Collected data entries
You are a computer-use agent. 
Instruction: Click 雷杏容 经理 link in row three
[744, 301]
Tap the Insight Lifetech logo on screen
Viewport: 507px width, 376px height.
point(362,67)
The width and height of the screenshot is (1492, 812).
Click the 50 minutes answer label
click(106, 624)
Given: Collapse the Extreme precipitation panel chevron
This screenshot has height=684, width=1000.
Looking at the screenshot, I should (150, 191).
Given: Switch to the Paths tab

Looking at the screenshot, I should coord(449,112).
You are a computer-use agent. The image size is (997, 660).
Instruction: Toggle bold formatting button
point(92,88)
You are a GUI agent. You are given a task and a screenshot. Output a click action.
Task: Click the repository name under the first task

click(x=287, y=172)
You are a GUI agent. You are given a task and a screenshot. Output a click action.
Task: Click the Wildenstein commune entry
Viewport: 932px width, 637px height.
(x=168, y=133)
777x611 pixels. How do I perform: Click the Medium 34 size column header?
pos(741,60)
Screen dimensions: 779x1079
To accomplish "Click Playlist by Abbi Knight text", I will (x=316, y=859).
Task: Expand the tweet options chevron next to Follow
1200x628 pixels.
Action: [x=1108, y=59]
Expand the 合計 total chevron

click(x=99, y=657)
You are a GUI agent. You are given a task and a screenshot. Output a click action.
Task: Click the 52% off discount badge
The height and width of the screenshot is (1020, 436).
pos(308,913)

### WHAT THE TASK REQUIRES
The expected output is the lines from the one with "777x611 pixels. How" through the end of the data, exactly as written and nothing more.

### COMPLETED EXERCISE
777x611 pixels. How do I perform: Click the Medium 34 size column header?
pos(741,60)
Screen dimensions: 779x1079
To accomplish "Click Playlist by Abbi Knight text", I will (x=316, y=859).
Task: Expand the tweet options chevron next to Follow
1200x628 pixels.
Action: [x=1108, y=59]
Expand the 合計 total chevron

click(x=99, y=657)
You are a GUI agent. You are given a task and a screenshot. Output a click action.
Task: Click the 52% off discount badge
The height and width of the screenshot is (1020, 436).
pos(308,913)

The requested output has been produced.